Sora 2

Generate 10-15 second AI videos with Sora 2 through VicSee API. Text-to-video and image-to-video modes. Physics-accurate motion, synchronized audio. 20-30 credits.

Try it now: Use the Sora 2 Generator to create videos without code.

Need HD 1080p? Upgrade to Sora 2 Pro for higher resolution output.

Pricing

VariantCreditsPrice (Pro Yearly)Price (Pro Monthly)
10 seconds20$0.12$0.24
15 seconds30$0.18$0.36

Credits are deducted only on successful generation.

Endpoint

POST https://vicsee.com/api/v1/generate

See Authentication for API key setup.


Text to Video

Generate videos from text descriptions.

Parameters


model · string · required

The model ID for text-to-video generation.

Value: "sora-2-text-to-video"


prompt · string · required

Text description of the video to generate. Be specific about visual details, camera movements, lighting, and scene elements for best results.

Constraints:

  • Maximum length: 10,000 characters

Example: "A cat walking across a piano, playing random notes, sunlight streaming through window"

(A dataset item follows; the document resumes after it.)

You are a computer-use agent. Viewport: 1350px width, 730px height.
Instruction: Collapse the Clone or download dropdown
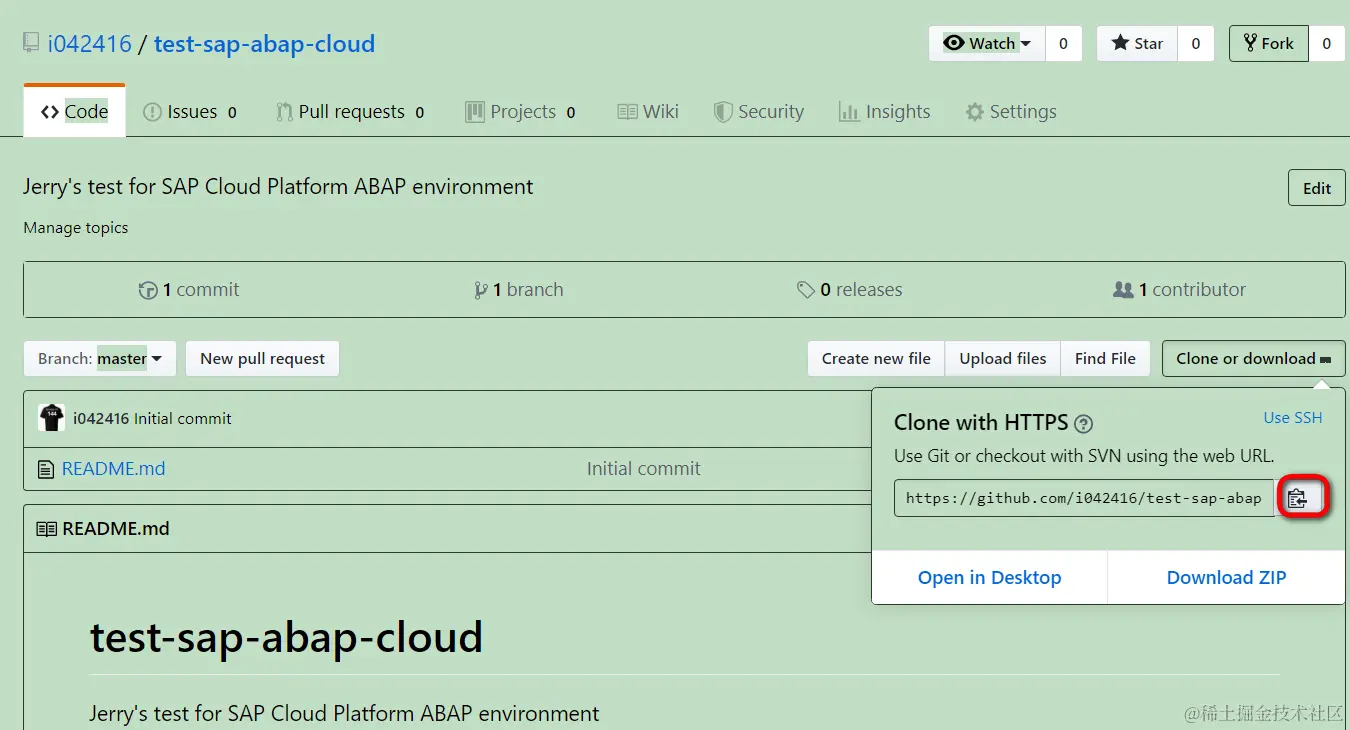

duration · number · optional

Video length in seconds.

Supported values:

  • 10 — 10 second video
  • 15 — 15 second video

Default: 10


aspect_ratio · string · optional

Video aspect ratio.

Supported values:

  • "landscape" — 16:9 horizontal
  • "portrait" — 9:16 vertical

Default: "landscape"


Example Request

curl -X POST https://vicsee.com/api/v1/generate \
  -H "Authorization: Bearer YOUR_API_KEY" \
  -H "Content-Type: application/json" \
  -d '{
    "model": "sora-2-text-to-video",
    "input": {
      "prompt": "A cat walking across a piano, playing random notes, sunlight streaming through window",
      "duration": 10,
      "aspect_ratio": "landscape"
    }
  }'

Image to Video

Animate a static image into a video.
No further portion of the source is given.